YOUR OBJECTIVE
Your response must consist of one number: how many lines in this material contain the word "give".

[Start of section]

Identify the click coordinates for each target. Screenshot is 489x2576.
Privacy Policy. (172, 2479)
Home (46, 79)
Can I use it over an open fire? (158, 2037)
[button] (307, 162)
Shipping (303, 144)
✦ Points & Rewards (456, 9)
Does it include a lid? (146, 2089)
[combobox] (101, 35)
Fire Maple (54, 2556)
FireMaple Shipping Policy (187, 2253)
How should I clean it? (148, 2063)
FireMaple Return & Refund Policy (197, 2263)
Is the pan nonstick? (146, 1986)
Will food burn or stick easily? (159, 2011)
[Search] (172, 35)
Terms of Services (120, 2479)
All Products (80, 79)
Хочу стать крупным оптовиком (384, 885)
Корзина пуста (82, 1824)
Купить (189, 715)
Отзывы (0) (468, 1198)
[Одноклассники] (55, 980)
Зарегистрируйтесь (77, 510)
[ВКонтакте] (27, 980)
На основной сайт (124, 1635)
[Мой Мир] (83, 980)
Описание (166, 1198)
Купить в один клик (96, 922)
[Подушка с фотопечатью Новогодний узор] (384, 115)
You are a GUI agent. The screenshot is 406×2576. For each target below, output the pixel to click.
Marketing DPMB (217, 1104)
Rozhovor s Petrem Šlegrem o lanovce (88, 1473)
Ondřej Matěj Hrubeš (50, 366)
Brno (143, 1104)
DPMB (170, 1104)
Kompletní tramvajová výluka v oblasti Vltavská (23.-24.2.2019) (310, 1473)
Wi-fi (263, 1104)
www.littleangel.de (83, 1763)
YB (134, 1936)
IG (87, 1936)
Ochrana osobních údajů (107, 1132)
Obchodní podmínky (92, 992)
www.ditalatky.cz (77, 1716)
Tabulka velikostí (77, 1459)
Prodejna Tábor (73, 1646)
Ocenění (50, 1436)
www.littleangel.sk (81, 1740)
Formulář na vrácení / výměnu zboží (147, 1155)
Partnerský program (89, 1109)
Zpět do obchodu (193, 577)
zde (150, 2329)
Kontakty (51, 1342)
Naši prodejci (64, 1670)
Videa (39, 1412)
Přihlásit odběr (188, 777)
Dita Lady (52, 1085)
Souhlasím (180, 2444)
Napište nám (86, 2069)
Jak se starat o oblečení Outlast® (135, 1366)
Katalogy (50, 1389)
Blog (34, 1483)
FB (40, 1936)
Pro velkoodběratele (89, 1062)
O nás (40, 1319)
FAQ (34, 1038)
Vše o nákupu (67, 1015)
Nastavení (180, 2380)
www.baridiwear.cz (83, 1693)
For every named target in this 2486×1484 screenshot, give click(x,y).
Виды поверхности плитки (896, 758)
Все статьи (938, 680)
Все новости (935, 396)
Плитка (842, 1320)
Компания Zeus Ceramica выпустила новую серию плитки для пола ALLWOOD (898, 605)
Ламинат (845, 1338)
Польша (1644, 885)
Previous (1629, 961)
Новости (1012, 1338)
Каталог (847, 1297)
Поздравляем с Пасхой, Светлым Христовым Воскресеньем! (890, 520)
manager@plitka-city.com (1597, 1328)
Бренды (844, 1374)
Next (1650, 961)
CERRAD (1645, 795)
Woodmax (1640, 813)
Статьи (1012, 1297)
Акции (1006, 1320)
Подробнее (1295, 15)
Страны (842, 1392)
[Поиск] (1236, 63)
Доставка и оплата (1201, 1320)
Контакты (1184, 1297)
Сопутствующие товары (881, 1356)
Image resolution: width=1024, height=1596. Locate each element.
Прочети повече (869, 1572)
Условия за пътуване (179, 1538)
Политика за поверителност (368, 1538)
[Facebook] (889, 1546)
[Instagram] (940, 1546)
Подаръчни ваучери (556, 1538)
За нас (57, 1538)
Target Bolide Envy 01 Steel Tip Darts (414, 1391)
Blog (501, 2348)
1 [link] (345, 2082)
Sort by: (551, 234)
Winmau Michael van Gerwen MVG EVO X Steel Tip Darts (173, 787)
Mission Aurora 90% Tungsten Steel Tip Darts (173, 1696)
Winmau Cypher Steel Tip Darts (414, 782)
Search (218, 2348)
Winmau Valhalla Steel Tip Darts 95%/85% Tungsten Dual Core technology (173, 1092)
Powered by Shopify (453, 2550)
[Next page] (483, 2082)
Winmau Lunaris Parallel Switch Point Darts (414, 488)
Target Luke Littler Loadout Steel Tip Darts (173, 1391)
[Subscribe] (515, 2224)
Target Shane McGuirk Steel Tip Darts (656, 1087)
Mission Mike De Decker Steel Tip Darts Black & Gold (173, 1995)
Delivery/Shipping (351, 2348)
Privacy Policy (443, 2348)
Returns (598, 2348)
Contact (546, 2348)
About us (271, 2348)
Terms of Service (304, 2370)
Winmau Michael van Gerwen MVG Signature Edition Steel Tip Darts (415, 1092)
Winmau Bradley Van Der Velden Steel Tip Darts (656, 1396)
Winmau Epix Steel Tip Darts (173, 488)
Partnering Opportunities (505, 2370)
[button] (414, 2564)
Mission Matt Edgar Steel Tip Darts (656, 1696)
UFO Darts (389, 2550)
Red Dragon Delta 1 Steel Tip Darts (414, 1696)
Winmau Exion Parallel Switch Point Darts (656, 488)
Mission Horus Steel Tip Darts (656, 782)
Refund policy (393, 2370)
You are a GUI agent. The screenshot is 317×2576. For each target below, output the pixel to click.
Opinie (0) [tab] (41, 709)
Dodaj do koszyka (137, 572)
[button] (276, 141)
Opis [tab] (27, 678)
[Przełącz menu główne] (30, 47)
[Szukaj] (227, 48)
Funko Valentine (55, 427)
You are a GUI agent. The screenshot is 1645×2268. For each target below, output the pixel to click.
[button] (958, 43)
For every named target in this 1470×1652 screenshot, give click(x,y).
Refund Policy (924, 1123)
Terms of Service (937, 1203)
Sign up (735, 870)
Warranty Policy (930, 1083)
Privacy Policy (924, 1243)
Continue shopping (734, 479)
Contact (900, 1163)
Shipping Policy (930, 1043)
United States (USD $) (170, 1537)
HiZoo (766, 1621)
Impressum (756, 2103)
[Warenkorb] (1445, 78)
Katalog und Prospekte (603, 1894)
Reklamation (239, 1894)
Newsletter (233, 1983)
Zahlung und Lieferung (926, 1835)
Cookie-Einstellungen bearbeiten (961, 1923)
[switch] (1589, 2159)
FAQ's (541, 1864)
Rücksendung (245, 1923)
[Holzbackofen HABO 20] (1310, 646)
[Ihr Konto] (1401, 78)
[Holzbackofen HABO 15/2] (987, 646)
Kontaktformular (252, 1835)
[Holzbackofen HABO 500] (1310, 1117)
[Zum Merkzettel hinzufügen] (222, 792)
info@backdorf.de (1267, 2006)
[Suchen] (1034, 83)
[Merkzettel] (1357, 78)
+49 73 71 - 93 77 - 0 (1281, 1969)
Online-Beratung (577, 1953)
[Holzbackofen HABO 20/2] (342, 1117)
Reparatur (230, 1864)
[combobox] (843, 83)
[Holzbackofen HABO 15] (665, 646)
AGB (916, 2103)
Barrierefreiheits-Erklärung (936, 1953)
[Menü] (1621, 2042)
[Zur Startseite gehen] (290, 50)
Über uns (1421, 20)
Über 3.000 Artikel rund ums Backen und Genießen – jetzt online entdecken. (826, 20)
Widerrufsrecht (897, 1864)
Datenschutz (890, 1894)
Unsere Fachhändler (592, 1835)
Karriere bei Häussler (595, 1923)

[End of section]

ANSWER TO THIS PROBLEM
2